───── MATERIAL SUPPLIED ─────

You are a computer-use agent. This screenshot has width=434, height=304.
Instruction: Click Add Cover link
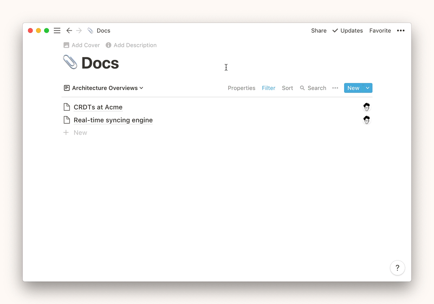click(x=82, y=45)
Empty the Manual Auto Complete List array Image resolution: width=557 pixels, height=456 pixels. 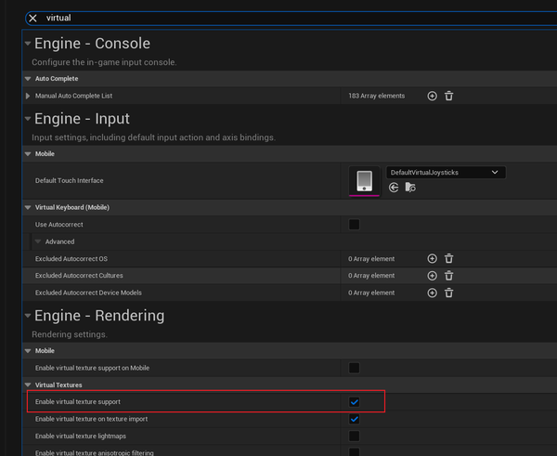[x=449, y=96]
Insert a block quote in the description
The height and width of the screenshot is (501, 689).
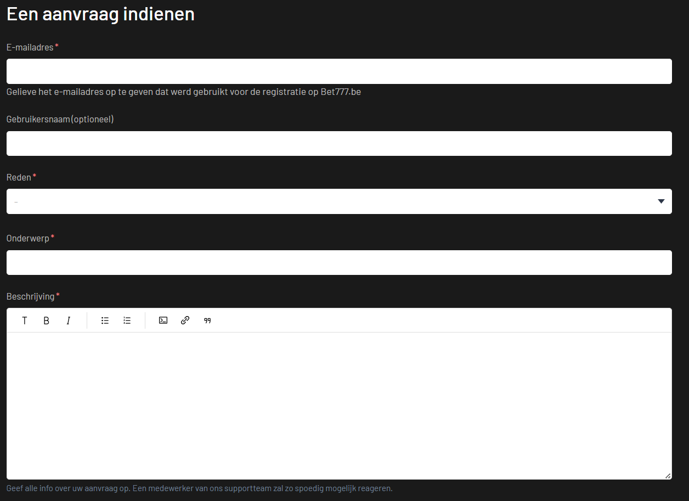207,320
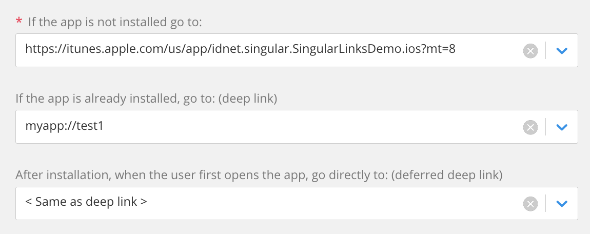
Task: Place cursor after 'test1' in deep link text
Action: pyautogui.click(x=104, y=126)
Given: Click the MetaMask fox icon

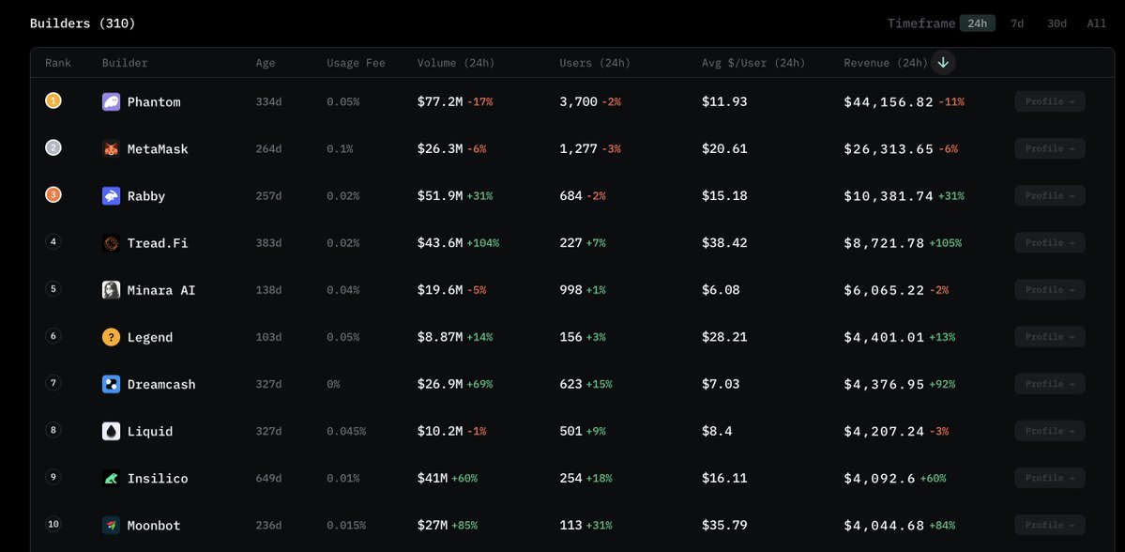Looking at the screenshot, I should click(112, 148).
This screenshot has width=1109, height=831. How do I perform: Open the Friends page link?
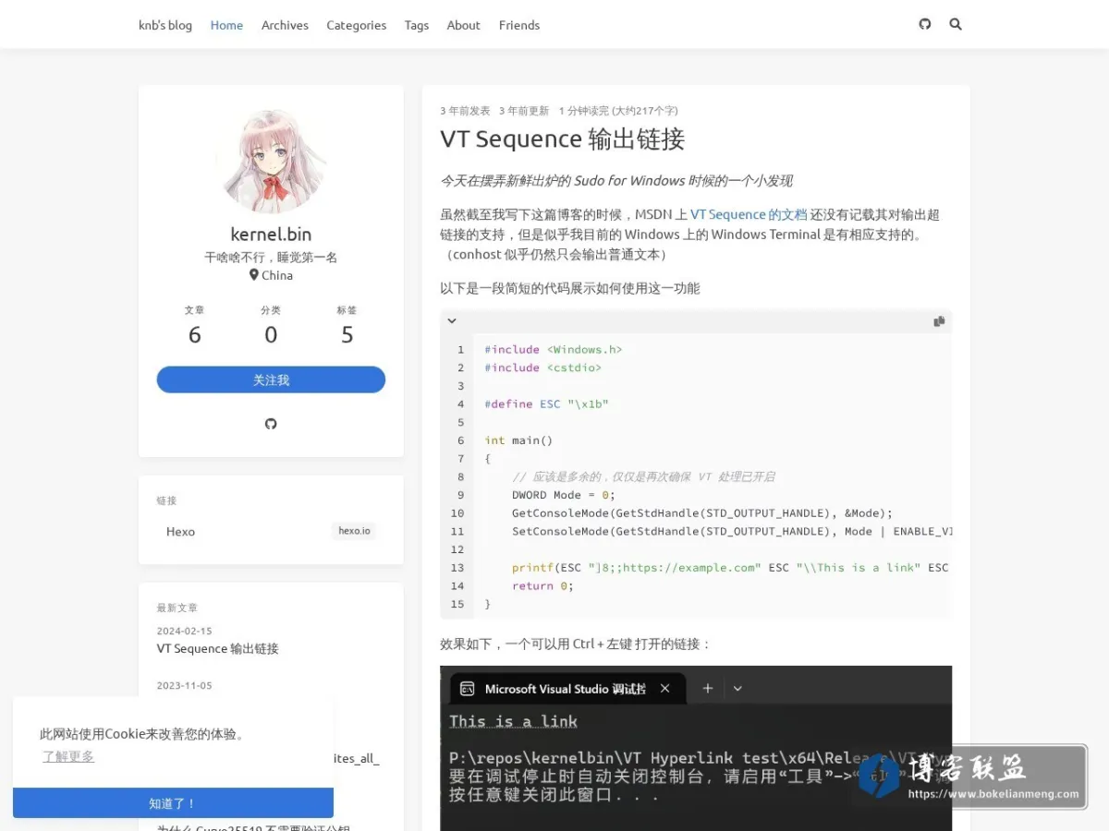coord(519,25)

─────

▶ [WHAT TO PRODUCE]
Begin at the line that contains "Given: Click the MetaMask fox icon" and transcribe exactly, and only, each line through the final line of the data above, both included; the pictures do not go in.

▶ [FINISHED EXERCISE]
Given: Click the MetaMask fox icon

Looking at the screenshot, I should click(112, 148).
This screenshot has width=1109, height=831. How do I perform: Open the Friends page link?
coord(519,25)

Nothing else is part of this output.